Ce matin-là, à Capharnaüm, le Règne de Dieu a pris pied sur notre terre et il a montré, sans la moindre violence, toute son efficacité pour sauver l'être humain de ses démons.

L'Évangile, ce n'est pas seulement des mots, […] c’est une vie [nouvelle]. ­Enfin on va pouvoir sortir de l'engrenage mortel dans lequel l'humanité se trouve prise. Enfin il y a un espoir ! Enfin quelque chose va pouvoir changer sur notre terre !

C'est pourquoi nous devrions nous réjouir, ce matin, de cette victoire pacifique du Règne de Dieu dans la synagogue de Capharnaüm. Elle est prometteuse pour nous.
Certes on ne parle plus aujourd'hui « d'esprits impurs » ; le mot a disparu de notre vocabulaire. L'idée a disparu de nos pensées d’Occidentaux modernes.

Mais tant que nous acceptons le pouvoir de certaines forces d'asservissement de l'être humain [ou de résignation] la situation restera pour nous sensiblement la même que pour les gens de Capharnaüm.

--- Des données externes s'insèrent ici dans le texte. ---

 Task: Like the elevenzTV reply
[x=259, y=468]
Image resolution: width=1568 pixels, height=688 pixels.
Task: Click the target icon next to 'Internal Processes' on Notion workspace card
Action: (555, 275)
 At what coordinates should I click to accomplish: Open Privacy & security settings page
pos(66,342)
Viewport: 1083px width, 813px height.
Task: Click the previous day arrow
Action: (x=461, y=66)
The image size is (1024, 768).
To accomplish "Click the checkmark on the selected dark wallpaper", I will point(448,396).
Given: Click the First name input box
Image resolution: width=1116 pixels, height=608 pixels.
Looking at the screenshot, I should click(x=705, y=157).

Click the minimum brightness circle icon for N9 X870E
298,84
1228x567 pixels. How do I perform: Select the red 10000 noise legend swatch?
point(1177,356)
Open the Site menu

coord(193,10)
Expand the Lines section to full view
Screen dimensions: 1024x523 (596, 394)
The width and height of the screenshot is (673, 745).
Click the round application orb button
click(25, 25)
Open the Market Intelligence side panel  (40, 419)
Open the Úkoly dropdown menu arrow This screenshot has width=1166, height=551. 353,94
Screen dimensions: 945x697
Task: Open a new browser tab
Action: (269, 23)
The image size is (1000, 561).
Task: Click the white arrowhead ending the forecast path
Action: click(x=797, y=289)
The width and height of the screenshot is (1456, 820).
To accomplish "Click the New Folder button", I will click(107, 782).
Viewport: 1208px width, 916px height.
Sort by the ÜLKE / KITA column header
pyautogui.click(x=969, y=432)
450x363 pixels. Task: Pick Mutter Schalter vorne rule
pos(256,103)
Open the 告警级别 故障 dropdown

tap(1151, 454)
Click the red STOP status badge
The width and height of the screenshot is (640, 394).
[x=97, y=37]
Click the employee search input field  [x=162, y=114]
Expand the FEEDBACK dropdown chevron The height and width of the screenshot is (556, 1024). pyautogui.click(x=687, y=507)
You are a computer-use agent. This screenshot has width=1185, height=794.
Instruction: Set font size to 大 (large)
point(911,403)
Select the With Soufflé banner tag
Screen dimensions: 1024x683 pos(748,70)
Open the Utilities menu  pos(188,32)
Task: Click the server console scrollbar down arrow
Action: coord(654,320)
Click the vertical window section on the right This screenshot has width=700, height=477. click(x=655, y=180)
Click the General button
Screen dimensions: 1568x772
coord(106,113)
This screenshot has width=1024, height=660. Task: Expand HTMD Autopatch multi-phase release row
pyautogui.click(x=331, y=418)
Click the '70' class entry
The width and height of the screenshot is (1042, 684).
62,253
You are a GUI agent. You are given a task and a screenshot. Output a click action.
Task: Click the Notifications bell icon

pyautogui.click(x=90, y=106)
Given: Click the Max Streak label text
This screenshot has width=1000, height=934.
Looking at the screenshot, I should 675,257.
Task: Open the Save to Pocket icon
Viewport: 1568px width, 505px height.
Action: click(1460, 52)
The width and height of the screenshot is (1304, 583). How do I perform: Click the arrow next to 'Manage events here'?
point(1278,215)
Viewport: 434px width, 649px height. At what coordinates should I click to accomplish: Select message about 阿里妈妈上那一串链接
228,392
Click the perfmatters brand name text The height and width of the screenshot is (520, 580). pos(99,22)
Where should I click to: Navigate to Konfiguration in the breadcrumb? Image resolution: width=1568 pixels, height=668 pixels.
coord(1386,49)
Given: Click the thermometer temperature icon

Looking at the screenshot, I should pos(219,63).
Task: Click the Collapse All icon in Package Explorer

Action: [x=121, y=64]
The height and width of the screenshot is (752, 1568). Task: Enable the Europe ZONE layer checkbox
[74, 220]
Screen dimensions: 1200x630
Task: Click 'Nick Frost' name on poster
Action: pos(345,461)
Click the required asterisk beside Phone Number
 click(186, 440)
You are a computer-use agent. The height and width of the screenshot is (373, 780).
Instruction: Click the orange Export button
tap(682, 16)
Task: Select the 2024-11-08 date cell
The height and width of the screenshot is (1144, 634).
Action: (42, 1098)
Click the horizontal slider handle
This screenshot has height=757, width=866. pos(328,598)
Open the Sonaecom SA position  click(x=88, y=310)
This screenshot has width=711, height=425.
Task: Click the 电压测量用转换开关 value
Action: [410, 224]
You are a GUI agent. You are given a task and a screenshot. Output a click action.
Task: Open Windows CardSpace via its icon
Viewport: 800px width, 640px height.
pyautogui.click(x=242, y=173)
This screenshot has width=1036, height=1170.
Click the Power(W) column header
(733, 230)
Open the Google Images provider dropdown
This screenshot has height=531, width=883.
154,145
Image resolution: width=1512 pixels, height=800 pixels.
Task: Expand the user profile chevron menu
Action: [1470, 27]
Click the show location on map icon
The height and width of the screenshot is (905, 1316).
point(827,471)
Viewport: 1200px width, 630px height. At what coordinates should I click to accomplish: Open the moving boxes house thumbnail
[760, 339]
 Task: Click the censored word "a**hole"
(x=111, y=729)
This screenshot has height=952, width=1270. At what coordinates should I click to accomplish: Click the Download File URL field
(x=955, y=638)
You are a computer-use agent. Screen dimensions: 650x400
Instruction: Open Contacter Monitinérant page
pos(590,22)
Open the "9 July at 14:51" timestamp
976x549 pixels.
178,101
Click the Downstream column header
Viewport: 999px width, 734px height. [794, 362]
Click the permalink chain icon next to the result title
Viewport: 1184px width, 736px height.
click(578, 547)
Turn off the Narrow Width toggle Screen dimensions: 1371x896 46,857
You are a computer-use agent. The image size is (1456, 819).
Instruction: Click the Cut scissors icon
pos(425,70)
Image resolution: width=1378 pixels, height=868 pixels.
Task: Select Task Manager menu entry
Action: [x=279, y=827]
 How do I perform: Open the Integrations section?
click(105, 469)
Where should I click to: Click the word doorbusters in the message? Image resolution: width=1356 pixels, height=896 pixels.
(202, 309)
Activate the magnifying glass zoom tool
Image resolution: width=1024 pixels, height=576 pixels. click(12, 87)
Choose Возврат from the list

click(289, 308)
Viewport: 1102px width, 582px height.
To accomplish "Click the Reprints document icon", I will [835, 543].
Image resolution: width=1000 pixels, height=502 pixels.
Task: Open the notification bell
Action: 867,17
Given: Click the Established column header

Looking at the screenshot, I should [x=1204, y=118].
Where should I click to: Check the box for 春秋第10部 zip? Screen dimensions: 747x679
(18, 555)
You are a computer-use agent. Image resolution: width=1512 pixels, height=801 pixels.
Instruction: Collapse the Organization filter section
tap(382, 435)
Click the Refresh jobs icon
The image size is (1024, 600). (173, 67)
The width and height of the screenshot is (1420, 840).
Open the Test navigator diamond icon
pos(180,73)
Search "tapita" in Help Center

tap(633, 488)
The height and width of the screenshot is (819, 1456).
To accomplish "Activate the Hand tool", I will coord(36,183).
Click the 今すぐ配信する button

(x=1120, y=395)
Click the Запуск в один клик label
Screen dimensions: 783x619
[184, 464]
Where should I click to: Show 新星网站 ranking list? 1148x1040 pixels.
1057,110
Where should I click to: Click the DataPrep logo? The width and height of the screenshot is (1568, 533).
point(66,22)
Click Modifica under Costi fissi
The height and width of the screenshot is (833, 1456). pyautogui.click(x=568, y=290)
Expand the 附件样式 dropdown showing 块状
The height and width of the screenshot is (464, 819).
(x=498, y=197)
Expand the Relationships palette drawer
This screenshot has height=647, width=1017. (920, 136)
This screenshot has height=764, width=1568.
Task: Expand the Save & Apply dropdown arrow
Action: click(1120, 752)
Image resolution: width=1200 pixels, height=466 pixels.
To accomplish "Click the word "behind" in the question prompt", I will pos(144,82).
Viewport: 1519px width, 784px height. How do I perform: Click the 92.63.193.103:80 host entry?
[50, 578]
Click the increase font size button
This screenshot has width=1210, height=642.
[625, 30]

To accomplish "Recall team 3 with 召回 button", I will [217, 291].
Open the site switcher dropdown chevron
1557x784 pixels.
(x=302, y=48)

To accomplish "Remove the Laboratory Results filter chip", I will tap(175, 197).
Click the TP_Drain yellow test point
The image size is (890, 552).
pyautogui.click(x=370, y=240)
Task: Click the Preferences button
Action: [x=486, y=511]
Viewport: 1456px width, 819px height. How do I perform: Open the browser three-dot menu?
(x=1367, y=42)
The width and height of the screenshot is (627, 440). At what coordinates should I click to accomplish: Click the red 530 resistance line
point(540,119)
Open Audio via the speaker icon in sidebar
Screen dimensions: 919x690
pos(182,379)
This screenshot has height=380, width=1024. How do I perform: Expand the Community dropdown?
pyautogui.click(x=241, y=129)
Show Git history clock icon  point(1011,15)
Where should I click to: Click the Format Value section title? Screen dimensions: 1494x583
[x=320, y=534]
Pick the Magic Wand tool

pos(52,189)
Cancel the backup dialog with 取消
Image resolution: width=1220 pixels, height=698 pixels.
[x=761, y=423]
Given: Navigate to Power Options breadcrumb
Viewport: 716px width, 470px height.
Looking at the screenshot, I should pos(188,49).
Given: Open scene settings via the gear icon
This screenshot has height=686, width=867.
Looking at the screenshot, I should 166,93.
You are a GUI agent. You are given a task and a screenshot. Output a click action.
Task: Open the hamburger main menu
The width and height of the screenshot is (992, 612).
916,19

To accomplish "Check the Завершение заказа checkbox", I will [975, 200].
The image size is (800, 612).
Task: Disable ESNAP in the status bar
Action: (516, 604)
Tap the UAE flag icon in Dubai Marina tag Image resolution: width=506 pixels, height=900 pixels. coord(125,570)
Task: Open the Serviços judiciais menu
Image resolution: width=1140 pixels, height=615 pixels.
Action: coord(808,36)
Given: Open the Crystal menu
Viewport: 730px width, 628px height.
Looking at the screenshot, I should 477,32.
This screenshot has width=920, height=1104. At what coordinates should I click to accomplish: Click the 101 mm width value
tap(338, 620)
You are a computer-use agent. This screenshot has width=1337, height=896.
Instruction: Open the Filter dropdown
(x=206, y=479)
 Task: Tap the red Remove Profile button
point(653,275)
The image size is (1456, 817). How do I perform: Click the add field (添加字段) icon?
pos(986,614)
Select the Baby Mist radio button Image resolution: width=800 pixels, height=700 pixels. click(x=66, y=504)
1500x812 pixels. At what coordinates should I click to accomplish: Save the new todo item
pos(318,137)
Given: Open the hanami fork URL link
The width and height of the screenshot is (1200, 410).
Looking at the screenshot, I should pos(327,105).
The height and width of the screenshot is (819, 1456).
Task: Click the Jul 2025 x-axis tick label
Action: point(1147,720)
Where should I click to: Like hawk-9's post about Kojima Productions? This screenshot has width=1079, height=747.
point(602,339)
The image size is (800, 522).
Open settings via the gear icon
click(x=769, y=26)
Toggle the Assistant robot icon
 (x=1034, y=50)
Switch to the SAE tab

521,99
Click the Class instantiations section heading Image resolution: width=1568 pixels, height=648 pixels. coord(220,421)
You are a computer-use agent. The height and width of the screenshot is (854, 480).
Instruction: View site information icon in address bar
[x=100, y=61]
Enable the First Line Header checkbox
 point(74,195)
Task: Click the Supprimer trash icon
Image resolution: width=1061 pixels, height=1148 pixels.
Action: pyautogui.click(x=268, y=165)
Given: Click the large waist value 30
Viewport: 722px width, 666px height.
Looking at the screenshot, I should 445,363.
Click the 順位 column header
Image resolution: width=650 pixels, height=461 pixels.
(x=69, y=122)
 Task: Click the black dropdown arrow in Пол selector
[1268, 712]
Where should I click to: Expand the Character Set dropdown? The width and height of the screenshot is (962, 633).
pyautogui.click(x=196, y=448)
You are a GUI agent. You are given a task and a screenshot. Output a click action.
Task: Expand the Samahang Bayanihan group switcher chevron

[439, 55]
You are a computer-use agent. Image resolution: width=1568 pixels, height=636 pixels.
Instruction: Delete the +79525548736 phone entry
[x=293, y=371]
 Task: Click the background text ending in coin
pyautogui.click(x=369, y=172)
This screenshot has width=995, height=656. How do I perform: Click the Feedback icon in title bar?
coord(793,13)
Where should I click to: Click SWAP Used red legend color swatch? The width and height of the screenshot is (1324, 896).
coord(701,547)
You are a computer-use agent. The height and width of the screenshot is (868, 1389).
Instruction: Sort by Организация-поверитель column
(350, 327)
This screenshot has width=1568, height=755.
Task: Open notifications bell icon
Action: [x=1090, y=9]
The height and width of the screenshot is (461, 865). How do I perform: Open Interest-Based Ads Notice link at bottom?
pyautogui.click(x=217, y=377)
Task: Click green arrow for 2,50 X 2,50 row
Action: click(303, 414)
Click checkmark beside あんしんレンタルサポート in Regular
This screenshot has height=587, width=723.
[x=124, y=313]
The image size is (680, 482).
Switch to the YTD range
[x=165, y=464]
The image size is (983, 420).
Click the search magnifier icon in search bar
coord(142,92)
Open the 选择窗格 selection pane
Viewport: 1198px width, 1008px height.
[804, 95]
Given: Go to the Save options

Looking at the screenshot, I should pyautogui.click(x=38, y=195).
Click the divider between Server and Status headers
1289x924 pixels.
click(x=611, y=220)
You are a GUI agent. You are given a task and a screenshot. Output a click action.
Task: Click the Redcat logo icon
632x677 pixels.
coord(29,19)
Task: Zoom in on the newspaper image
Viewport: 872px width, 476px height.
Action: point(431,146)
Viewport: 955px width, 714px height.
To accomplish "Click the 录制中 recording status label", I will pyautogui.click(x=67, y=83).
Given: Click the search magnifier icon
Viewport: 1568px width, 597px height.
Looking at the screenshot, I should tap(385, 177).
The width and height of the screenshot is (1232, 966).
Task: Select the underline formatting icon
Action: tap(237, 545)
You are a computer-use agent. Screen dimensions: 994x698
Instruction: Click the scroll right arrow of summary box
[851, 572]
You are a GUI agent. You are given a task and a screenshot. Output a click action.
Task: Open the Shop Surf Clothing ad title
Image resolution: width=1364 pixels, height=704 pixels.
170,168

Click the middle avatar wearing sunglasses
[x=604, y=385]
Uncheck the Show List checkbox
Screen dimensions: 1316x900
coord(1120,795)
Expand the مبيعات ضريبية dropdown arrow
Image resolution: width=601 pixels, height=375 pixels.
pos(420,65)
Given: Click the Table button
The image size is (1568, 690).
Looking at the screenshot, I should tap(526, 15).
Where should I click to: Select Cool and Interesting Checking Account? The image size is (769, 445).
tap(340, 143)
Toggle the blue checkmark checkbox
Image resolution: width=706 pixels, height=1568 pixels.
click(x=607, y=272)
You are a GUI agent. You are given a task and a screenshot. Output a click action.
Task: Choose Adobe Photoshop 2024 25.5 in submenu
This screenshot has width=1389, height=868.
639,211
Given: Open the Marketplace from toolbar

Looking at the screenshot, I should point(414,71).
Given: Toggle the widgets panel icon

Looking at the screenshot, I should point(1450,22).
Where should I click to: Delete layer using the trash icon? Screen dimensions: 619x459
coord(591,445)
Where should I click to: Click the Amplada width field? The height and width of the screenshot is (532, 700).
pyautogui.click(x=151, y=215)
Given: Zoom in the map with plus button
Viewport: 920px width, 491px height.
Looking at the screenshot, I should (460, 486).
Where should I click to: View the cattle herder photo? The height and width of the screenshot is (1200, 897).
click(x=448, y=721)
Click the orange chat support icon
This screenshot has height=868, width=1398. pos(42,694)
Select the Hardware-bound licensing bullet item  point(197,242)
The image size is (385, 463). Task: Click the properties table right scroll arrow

Au temps de Jésus on situait les « esprits impurs » dans le domaine spirituel. Aujourd'hui ce n'est plus le cas. Mais ces prétendues puissances n'ont pas disparu pour autant ; elles ont simplement changé de domaine.
Pour ma part, je pense qu'elles ont émigré du domaine spirituel au domaine du comportement humain [fondé sur la domination, notamment en matière économique]. C'est là, en effet, que la violence continue d'exercer ses ravages : qu'on pense [aux relations de concurrences que les personnes, les entreprises ou les nations se livrent entre elles, mais aussi à la corruption,] aux oppressions de toutes sortes […], [ou encore] aux intolérances, aux racismes, aux tortures, aux guerres qui déchirent notre humanité. Voilà les démons d'aujourd'hui.

Jésus nous encourage à refuser de reconnaître le moindre pouvoir à ces puissances d'asservissement. C'est ainsi que doit commencer leur déconfiture et que le monde nouveau de Dieu prend pied sur notre terre. Et c'est là que doivent commencer notre étonnement et notre joie, mais aussi notre combat, car le Règne de Dieu, c'est vraiment du neuf ! »[1]

Cela implique, bien sûr, un changement personnel, pour chacun de nous. Car, c’est avec nous, et par nous, ses disciples, que cette nouveauté peut advenir. Cela signifie que nous acceptions nous-mêmes ce changement, même s’il nécessite de revoir – de fond en comble – nos mentalités et nos comportements.  

Amen.



[1] Extrait de : Jean-Marc Babut, Actualité de Marc, Cerf, p.22-26.